READING TEXT:
*-*-*

CPP, CNRP Groups in ‘Lightning Oath’ Swearing Competition

Some 200 members of a CPP-aligned youth group knelt down at a riverside shrine in Phnom Penh on Sunday and swore an oath of loyalty to the ruling party, the Cambodian Red Cross and Prime Minister Hun Sen.

The stunt was inspired by a challenge Mr. Hun Sen extended to opposition leader Sam Rainsy earlier this month to swear that he should “die through bullets, lightning and everything” if his claims that the ruling CPP stole the 2013 general election were false. He also wanted Mr. Rainsy to take the same oath over his accusations that the Cambodian Red Cross—headed by the prime minister’s wife, Bun Rany—was politically biased in its work.

A few days later, the head of the opposition-aligned Federation of Cambodian Intellectuals and Students, Mao Pises, who supports the CNRP’s claims of election fraud, offered to take Mr. Rainsy’s place if he opted out of the oath. He even sent Mr. Hun Sen a letter—thus far ignored—inviting the prime minister to join him.

Offended that Mr. Pises had the gall to invite Mr. Hun Sen to take such an oath, the CPP-aligned Naga Youth Federation challenged him to take the oath with them instead at the riverside Preah Ang Dangker on Sunday.

*-*-*

INFORMATION PROVIDED:
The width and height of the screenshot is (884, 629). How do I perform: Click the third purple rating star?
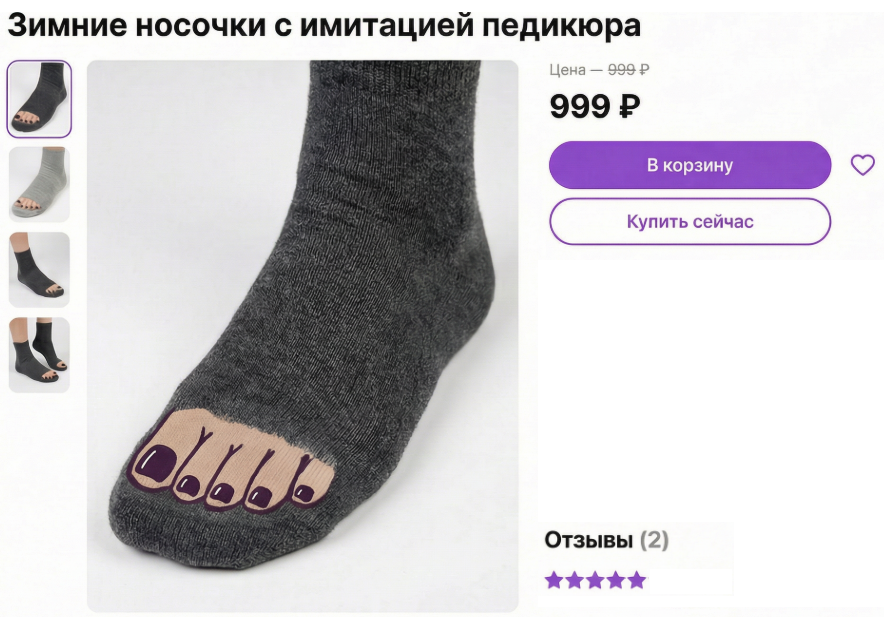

*-*-*

WORK TO BE COMPLETED:
Answer the following questions using the article on the oath competition:
1. How many members of the CPP-aligned youth group swore the oath on Sunday?
2. Who heads the Cambodian Red Cross?
3. At which site did the Naga Youth Federation challenge Mao Pises to take the oath with them?

FINISHED TASK:
1. Some 200 members.
2. Bun Rany, the prime minister's wife.
3. The riverside Preah Ang Dangker.